Microsoft rompe gli indugi e accusa ufficialmente Google di concorrenza sleale per quanto riguarda l’accesso a YouTube che, a differenza di Apple e Android, sarebbe consentito con modalità diverse da quelle di queste 2 piattaforme mobile.
Microsoft accusa Google di impedire alle applicazioni Windows Phone 7 di poter accedere ai metadati associati a ciascun video di Youtube contrariamente a quanto avviene per iPhone ed Android.
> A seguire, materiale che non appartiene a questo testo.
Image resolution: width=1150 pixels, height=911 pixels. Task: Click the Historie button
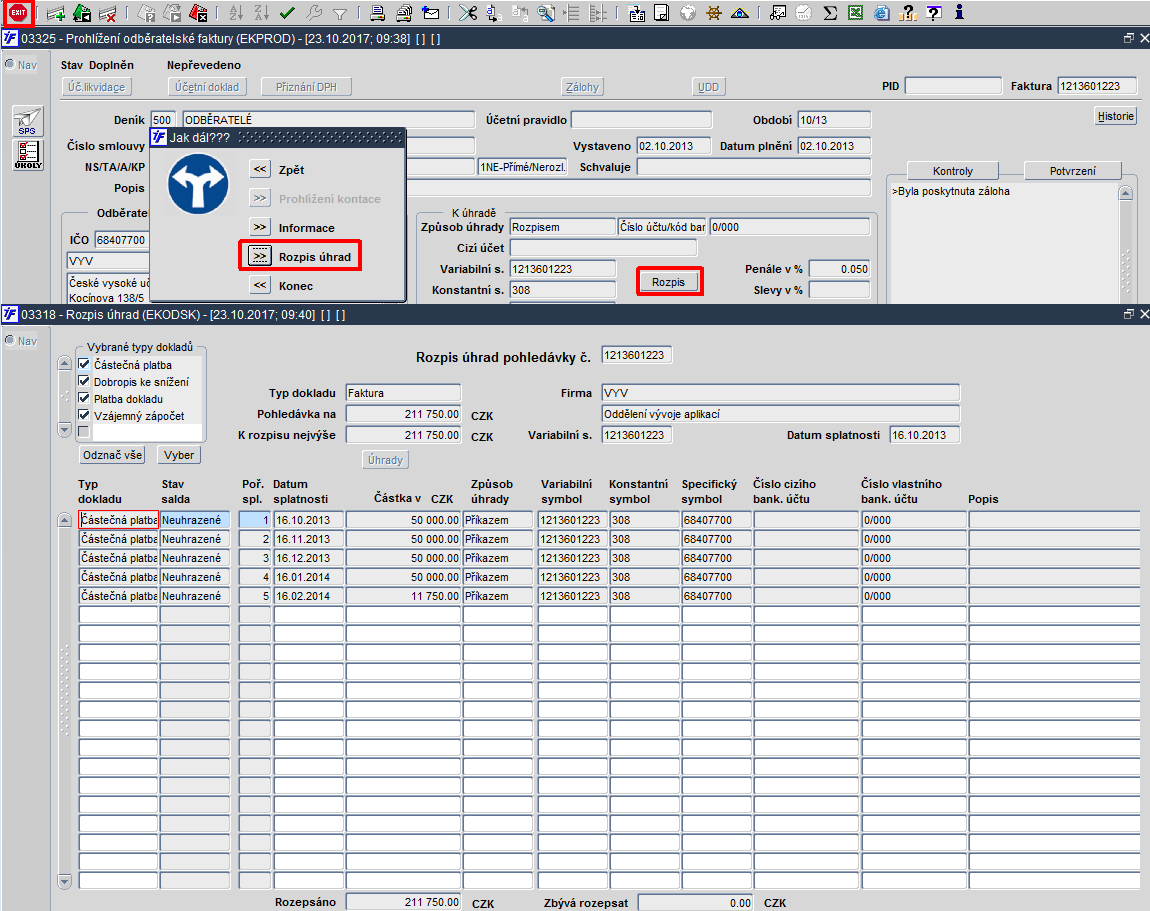point(1116,116)
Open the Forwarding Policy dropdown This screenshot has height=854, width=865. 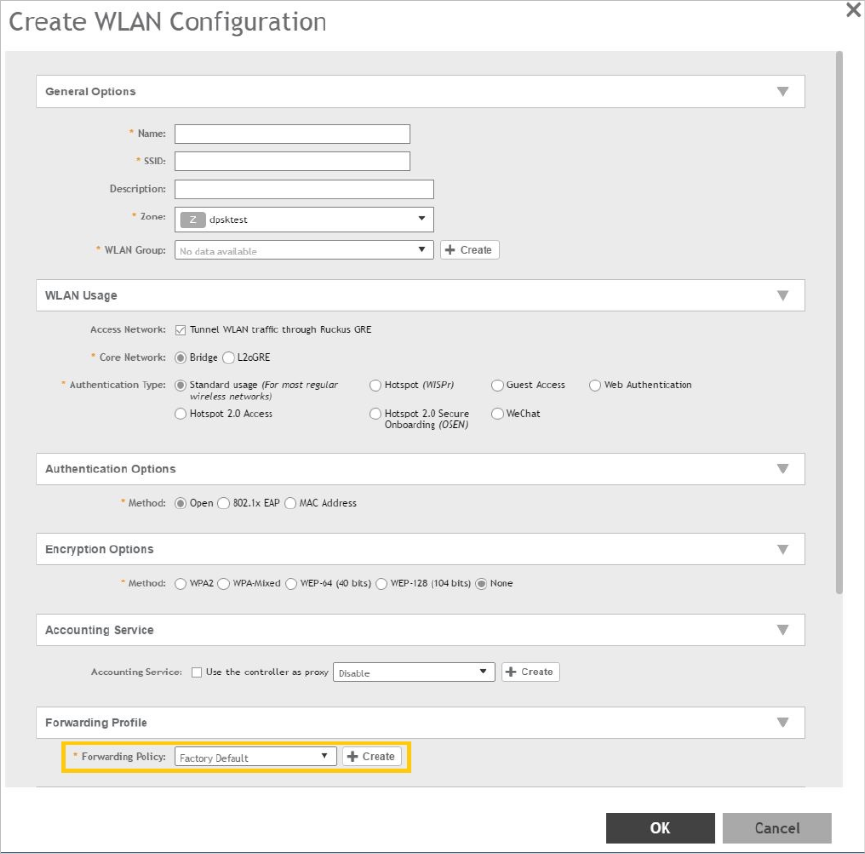tap(255, 757)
In particolare Microsoft accusa il gigante della ricerca:
- Google ha acquisito YouTube mettendo in atto misure tecniche per limitare i motori di ricerca alternativi
- Google blocca la possibilità Windows Phone 7 di operare in maniera adeguata con Youtube
- Google impedisce contrattualmente l’adozione di ulteriori box di ricerca ai principali siti Europei
Particolarmente ironica la frase con cui si conclude il post di Brad Smith che allude alle passate vicende di Microsoft con la Commissione Europea:
There of course will be some who will point out the irony in today’s filing. Having spent more than a decade wearing the shoe on the other foot with the European Commission, the filing of a formal antitrust complaint is not something we take lightly. This is the first time Microsoft Corporation has ever taken this step. More so than most, we recognize the importance of ensuring that competition laws remain balanced and that technology innovation moves forward.
E’ infatti la prima volta che Microsoft assume il ruolo di accusatore e non di accusato in seno ad azioni Antitrust che l’hanno vista sempre dalla parte dell’imputato. La scelta di procedere per queste vie è dettata dalla necessità di mantenere equilibrate le leggi anche in periodi di grossi cambiamenti tecnologici.